** Text follows **
Holding my copy of Paul Screeton's article re Unicorn in The Shaman

Intrigued by this highly unusual condition (even today, I have never encountered any additional ‘median-ear’ instances), I decided to pursue the case personally. So after first discussing it with Paul Screeton, in July 1988 I contacted Kathy (then aged 15) and her father James, requesting further details, and am most grateful for the following information that they very kindly sent to me.

Born in spring 1981, Unicorn was a Flemish Giant doe bred on James’s farm, and she subsequently became the much-loved pet of his daughter Kathy. In more than 35 years of rabbit breeding, this was the only one-eared rabbit that James had ever observed. In autumn 1984, Unicorn escaped from her pen, but three days later she was found, recaptured, and placed in a new hutch. Over the next month, she grew steadily fatter, and 31 days after her original escape Unicorn gave birth to a litter of five offspring. As she had never been introduced to any of the farm rabbits, it is clear, therefore, that during her brief period of freedom Unicorn had encountered and mated with a wild rabbit.
** End of Text **
** Dataset records follows **
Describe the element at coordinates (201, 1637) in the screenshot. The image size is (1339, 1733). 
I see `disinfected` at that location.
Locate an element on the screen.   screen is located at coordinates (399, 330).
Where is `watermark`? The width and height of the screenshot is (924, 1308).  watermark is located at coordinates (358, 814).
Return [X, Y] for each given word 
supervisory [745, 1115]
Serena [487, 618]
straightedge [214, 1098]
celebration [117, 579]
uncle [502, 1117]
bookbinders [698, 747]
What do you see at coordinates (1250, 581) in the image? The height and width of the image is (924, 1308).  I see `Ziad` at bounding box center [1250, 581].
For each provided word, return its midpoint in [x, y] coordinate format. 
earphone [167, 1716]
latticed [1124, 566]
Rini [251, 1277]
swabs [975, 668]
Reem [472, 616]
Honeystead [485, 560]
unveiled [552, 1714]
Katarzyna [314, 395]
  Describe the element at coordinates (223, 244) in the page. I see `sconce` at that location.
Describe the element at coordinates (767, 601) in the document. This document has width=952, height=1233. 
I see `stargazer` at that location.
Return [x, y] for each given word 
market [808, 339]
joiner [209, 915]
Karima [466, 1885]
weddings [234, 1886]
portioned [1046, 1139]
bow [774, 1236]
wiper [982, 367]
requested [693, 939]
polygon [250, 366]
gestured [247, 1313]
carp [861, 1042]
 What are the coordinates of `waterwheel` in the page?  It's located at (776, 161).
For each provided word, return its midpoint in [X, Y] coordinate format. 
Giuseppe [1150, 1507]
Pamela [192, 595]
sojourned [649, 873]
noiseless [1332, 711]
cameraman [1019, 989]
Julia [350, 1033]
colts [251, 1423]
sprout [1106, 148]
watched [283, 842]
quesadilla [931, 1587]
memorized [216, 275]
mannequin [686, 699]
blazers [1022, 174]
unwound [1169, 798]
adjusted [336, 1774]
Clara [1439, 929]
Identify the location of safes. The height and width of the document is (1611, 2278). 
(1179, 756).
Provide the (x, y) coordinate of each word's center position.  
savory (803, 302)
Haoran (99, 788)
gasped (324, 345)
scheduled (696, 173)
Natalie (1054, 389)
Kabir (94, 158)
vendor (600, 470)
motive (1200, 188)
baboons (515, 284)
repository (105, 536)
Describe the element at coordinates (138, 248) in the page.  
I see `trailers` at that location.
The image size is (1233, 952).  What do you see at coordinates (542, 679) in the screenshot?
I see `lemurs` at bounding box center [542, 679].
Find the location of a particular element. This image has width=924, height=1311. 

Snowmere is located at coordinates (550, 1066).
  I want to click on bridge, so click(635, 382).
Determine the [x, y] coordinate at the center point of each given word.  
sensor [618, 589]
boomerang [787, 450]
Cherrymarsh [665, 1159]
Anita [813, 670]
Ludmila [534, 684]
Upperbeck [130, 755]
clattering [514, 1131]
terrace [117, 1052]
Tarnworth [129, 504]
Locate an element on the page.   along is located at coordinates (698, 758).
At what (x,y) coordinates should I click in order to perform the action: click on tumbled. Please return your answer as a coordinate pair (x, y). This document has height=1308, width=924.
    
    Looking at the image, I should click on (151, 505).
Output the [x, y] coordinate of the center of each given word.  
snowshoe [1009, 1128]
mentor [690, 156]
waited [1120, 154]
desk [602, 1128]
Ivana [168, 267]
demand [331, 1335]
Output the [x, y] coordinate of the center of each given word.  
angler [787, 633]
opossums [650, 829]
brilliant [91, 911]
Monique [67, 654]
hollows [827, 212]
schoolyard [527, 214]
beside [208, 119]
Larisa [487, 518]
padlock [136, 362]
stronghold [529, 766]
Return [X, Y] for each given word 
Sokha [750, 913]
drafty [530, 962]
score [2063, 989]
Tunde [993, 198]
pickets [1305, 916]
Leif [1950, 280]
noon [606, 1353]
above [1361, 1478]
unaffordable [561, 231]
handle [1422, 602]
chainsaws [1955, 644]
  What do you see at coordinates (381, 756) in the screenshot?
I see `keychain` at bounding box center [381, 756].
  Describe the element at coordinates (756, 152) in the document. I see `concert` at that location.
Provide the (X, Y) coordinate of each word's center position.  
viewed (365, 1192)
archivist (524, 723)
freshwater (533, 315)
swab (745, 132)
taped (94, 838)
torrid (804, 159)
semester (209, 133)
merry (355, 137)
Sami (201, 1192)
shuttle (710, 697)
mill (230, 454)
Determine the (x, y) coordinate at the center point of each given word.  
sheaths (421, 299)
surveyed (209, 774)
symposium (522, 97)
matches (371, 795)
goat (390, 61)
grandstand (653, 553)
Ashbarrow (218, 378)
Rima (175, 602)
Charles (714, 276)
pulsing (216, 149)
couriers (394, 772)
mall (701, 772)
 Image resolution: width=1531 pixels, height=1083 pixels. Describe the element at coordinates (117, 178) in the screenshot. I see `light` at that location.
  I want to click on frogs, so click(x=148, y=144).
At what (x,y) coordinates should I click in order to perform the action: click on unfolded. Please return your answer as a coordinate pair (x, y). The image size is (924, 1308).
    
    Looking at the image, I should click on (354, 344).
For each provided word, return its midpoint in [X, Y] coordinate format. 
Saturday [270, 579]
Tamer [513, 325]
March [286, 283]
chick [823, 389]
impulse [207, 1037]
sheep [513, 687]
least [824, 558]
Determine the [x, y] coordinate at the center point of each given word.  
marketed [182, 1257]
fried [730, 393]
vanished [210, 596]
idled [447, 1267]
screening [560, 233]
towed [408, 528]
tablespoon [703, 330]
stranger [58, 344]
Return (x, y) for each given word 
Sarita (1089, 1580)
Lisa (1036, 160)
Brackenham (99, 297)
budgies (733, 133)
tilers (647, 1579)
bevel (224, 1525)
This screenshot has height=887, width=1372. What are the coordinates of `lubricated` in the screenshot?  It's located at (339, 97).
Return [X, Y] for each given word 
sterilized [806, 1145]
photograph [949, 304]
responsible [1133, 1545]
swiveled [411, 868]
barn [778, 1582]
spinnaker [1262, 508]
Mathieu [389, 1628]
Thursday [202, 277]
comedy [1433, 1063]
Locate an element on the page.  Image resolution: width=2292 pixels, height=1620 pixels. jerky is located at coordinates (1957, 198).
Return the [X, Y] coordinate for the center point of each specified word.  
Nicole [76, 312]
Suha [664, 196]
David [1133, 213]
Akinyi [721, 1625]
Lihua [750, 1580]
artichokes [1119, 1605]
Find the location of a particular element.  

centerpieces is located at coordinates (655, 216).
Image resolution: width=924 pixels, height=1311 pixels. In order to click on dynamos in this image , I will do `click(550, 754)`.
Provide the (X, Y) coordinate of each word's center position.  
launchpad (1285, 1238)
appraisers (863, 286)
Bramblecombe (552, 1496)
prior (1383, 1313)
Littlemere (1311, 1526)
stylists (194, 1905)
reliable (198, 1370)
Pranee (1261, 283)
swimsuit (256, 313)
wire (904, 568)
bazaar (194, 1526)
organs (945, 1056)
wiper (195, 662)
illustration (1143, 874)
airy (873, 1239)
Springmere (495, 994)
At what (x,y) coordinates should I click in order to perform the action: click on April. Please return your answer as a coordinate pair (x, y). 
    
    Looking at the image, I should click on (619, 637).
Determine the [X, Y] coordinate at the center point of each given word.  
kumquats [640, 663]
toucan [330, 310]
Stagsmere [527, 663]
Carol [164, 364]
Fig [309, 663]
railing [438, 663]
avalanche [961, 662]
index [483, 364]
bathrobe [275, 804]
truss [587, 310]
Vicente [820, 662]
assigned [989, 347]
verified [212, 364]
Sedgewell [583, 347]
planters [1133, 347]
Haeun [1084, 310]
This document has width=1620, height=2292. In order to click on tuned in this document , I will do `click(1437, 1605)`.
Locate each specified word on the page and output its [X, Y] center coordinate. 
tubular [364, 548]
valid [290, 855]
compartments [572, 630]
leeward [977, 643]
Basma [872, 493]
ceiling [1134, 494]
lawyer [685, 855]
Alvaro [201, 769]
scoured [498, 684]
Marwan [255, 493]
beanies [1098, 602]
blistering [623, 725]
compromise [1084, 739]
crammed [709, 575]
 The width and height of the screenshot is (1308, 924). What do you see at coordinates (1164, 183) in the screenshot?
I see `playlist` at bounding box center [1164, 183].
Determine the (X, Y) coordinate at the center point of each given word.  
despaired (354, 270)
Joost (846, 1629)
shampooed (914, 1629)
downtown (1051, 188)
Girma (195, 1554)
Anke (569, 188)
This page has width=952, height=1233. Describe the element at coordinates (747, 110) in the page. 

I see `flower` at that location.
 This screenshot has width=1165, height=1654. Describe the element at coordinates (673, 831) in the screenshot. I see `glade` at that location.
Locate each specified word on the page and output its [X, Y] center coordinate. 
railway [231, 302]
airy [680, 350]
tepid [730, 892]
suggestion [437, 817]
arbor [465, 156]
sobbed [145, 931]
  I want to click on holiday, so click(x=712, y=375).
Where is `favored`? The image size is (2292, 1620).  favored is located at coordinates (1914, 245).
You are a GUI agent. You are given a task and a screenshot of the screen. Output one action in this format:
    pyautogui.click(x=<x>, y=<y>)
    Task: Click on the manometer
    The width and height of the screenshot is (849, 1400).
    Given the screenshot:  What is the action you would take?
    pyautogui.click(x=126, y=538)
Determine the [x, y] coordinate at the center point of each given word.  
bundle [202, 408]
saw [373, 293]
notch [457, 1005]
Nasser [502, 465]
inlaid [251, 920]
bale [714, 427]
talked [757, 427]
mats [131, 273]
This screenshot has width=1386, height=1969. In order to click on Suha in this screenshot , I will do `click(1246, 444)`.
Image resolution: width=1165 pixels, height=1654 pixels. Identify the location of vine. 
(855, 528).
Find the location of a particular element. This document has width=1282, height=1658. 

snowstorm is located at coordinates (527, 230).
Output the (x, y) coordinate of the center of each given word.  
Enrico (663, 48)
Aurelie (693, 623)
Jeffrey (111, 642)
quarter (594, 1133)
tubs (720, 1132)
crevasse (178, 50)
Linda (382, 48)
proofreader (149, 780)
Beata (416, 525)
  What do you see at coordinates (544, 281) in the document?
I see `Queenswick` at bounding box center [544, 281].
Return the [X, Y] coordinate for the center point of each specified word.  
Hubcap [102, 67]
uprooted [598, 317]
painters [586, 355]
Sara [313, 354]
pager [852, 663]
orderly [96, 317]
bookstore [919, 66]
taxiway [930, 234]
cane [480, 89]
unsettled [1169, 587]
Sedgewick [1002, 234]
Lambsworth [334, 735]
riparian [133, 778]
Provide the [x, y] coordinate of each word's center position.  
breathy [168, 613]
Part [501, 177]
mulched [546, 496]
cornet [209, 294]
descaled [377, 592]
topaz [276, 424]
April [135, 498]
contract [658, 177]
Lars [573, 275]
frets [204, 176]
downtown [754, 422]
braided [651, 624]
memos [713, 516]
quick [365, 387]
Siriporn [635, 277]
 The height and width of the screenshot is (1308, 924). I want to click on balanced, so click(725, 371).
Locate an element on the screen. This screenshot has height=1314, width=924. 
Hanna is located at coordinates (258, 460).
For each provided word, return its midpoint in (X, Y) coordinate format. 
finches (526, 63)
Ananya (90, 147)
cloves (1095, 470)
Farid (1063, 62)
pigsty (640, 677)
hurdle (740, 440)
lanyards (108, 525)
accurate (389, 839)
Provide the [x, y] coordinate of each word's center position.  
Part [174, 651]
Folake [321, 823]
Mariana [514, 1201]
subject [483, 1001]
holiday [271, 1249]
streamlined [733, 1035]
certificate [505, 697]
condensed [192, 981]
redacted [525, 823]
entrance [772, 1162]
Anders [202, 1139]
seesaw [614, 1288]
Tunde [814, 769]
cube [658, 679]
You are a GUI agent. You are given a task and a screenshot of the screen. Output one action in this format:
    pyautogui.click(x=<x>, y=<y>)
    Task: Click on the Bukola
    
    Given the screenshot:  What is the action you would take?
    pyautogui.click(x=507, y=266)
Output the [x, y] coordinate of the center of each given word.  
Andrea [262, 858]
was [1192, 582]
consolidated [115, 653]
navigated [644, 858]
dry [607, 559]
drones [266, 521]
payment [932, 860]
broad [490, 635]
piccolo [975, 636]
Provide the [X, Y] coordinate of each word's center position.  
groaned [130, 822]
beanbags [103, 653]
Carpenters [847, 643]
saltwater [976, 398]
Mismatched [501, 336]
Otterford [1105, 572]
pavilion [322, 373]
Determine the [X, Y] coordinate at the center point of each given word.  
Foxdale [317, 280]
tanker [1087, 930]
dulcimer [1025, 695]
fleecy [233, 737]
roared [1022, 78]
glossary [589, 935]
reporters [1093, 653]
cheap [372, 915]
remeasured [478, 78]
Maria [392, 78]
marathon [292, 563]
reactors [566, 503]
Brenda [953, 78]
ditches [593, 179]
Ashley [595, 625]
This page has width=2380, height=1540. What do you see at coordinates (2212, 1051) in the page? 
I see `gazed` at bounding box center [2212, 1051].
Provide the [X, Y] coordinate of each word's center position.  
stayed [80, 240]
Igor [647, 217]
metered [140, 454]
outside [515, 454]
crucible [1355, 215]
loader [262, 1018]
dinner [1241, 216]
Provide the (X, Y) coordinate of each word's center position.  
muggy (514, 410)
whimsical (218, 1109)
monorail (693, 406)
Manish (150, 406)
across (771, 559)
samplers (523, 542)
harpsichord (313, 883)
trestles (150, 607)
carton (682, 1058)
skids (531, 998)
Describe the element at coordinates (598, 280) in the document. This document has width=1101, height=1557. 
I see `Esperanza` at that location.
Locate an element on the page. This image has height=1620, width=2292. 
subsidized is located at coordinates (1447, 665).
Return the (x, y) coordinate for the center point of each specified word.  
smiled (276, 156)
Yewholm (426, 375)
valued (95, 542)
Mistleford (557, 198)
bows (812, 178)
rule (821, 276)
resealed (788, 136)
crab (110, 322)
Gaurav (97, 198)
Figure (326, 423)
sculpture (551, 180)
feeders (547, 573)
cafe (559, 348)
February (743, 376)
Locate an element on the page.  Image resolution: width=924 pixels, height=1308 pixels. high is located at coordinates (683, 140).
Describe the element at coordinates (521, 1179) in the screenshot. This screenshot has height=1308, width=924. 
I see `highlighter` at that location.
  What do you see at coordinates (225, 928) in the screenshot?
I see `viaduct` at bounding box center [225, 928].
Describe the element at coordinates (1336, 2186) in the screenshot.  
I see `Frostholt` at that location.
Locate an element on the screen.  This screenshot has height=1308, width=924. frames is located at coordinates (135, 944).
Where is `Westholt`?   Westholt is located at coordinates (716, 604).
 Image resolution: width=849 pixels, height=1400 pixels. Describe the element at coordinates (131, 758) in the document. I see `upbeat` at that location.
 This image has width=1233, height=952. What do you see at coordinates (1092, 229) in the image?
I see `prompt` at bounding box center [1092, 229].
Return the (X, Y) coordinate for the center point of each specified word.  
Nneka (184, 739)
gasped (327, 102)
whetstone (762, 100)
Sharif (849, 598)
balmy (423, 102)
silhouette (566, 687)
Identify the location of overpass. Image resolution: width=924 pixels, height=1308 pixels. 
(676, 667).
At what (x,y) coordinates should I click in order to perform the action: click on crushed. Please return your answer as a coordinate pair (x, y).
** End of Dataset records **
§ **What this exercise asks**
1. From the passage above about the rabbit Unicorn, duplicate the portion between "Born in spring" and "a wild rabbit.", inclusive.
2. In the passage about the rabbit Unicorn, how many days after her original escape did Unicorn give birth to her litter?

§ **Solved tasks**
1.
Born in spring 1981, Unicorn was a Flemish Giant doe bred on James’s farm, and she subsequently became the much-loved pet of his daughter Kathy. In more than 35 years of rabbit breeding, this was the only one-eared rabbit that James had ever observed. In autumn 1984, Unicorn escaped from her pen, but three days later she was found, recaptured, and placed in a new hutch. Over the next month, she grew steadily fatter, and 31 days after her original escape Unicorn gave birth to a litter of five offspring. As she had never been introduced to any of the farm rabbits, it is clear, therefore, that during her brief period of freedom Unicorn had encountered and mated with a wild rabbit.

2. 31 days.